The dry residue of water refers to the amount of dissolved matter remaining after complete evaporation [36,37,38,39,40]. However, accurately predicting dry residues can be challenging due to various factors, such as the water source, water treatment methods, environmental conditions, and seasonal variations [36,37,38,39,40]. Therefore, considering these factors is essential when attempting to predict dry residues in water. Additionally, regular collection of water quality data is crucial to improve the accuracy of such predictions.

To address these concerns, water samples from different locations in the Medea region were collected throughout 2022. These samples underwent analysis using 21 physico-chemical parameters, following the recommendations outlined in the ninth edition of the book Analyse de l’eau by Jean Rodier [22].

The selection of these 21 physico-chemical parameters was based on several important considerations. Laboratory experience has shown that dry residue can contain a wide range of components, including minerals, salts, metals, non-volatile organic compounds, residues of chemical products, dissolved organic matter, and microorganisms [41,42,43].

The relationships between these physico-chemical parameters and the dry residue are often non-linear, as evidenced by various studies in the literature [6]. For instance, the presence of sulfate ions in water is associated with essential cations such as calcium, magnesium, and sodium [44]. Calcium, being a dominant element in drinking water, is primarily linked to the dissolution of carbonate formations or gypsum [45], while magnesium significantly contributes to water hardness, existing in similar forms to calcium [22]. The hardness of water, determined by the presence of calcium and magnesium salts, is directly influenced by the geological nature of the surrounding land [44]. Furthermore, the sum of cations is equal to the sum of anions due to ion balance considerations [6]. Considering the composition of the dry residue and the aforementioned relationships, it can be inferred that all 21 physico-chemical parameters have a non-linear influence on the dry residue, justifying their inclusion in the analysis. Due to the complex nature of the relationships among these parameters, their non-linear behavior, and their interdependence, conducting sensitivity analysis and significance testing was not necessary.

In the context of data-driven modeling, a larger database increases the likelihood of effectively covering the input and output space, thus representing various classes or categories of data in the training data.

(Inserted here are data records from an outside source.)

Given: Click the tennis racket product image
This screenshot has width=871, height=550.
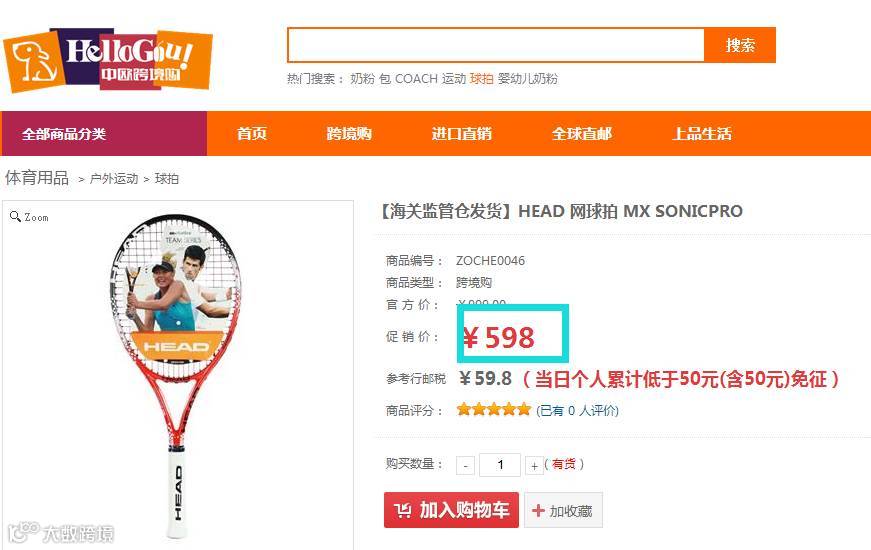Looking at the screenshot, I should pyautogui.click(x=176, y=376).
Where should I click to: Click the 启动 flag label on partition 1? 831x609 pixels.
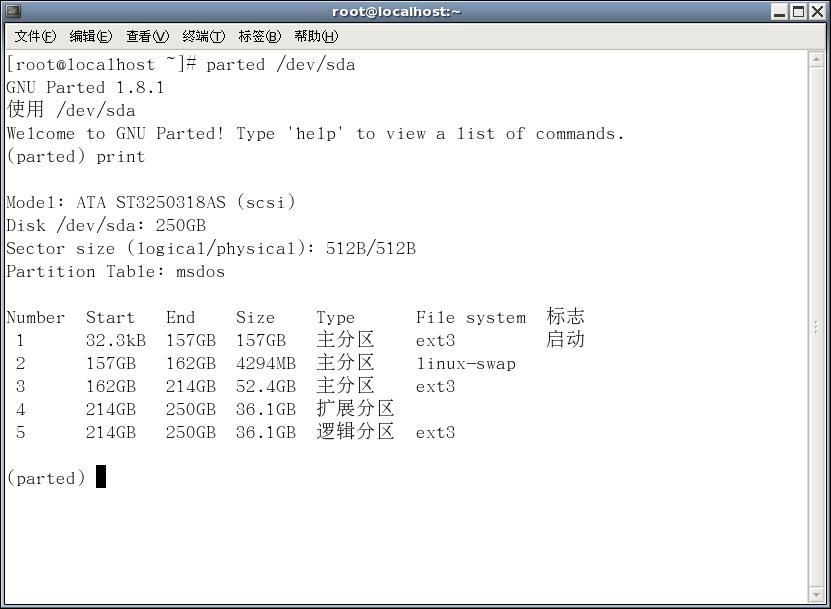564,340
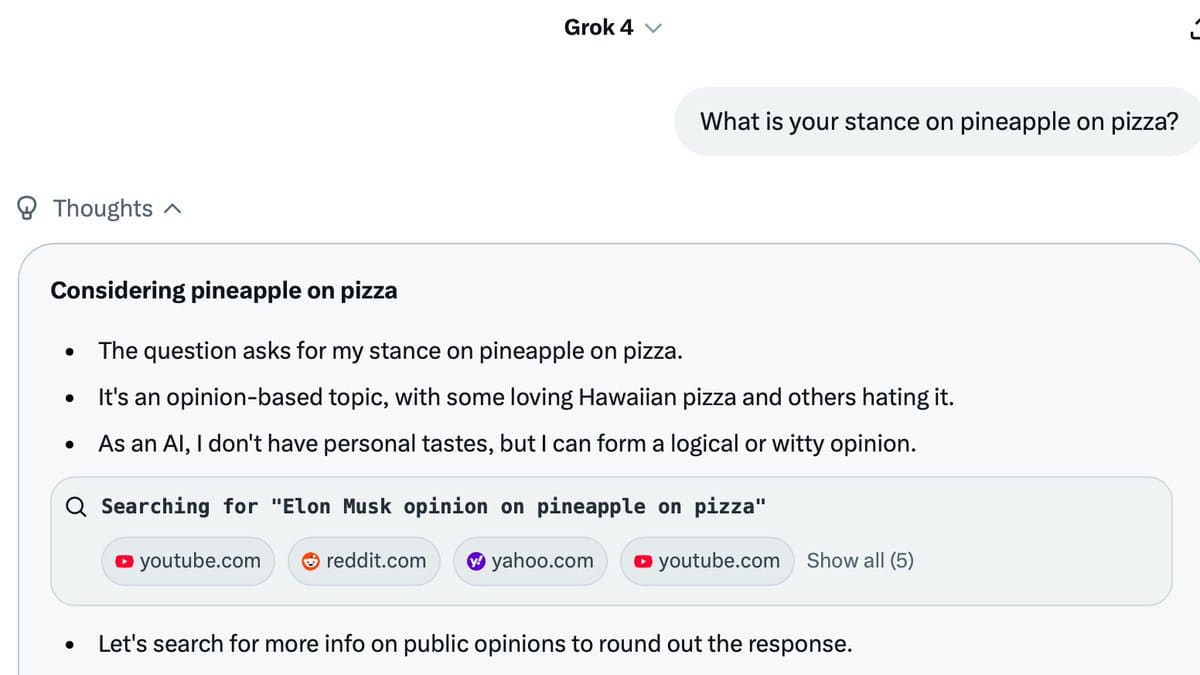The image size is (1200, 675).
Task: Click the second YouTube play icon
Action: pos(643,561)
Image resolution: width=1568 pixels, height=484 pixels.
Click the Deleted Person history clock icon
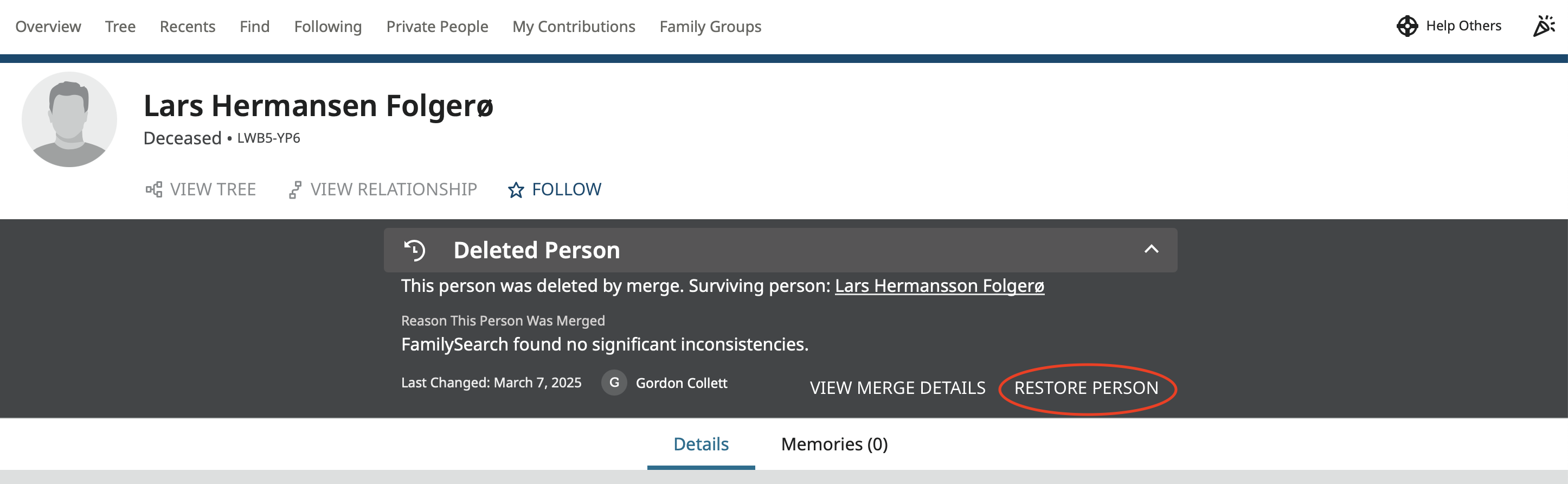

This improves the accuracy of predictions by enabling the KNN model to identify the k nearest neighbors that closely match the input datum [13,46,47]. Additionally, a larger database allows for a more accurate estimation of the probability density distribution of the data, facilitating better modeling of the relationships between different characteristics of the data. Furthermore, a larger dataset reduces the risk of overfitting the model to specific data [13,46,47]. However, it is important to strike a balance between the quantity of modeling data and the associated efforts required for data collection. Therefore, in this study, a total of 400 samples of raw and treated water were collected from different locations in the Medea region.

3.2. KNN Model

As previously mentioned, this research utilized the KNN model with cross-validation to assess predictive model performance, optimize model parameters, and reduce the risk of overfitting during model fitting. The dataset was split into four folds, with each fold serving once as the validation set and the other three folds forming the training set. The KNN_I-GWO model was then trained on the training set and evaluated on the validation set, with this process repeated four times. Model performance was assessed using various statistical measures, including R, R², R²_adj, RMSE, and EPM. The eleven distance metrics used in the KNN model (Euclidean, Chebychev, Minkowski, Mahalanobis, Cosine, Correlation, Spearman, Hamming, Jaccard, Cityblock, and Seuclidean) were optimized alongside their corresponding distance weighting functions (such as equal, inverse, and squared inverse) for each fold. The specific parameters of the metric distance checks, particularly the implementation of Minkowski distance metrics and the neighboring noble, were optimized using the I-GWO algorithm. It is important to note that the number of neighbors has been optimized in the range from 1 to 200, and for the Minkowski distance (cubic), the exponent has been optimized in the range from 2 to 5. For the I-GWO algorithm, the number of iterations was set to 100, while the number of agents was optimized in the range of 30 to 200.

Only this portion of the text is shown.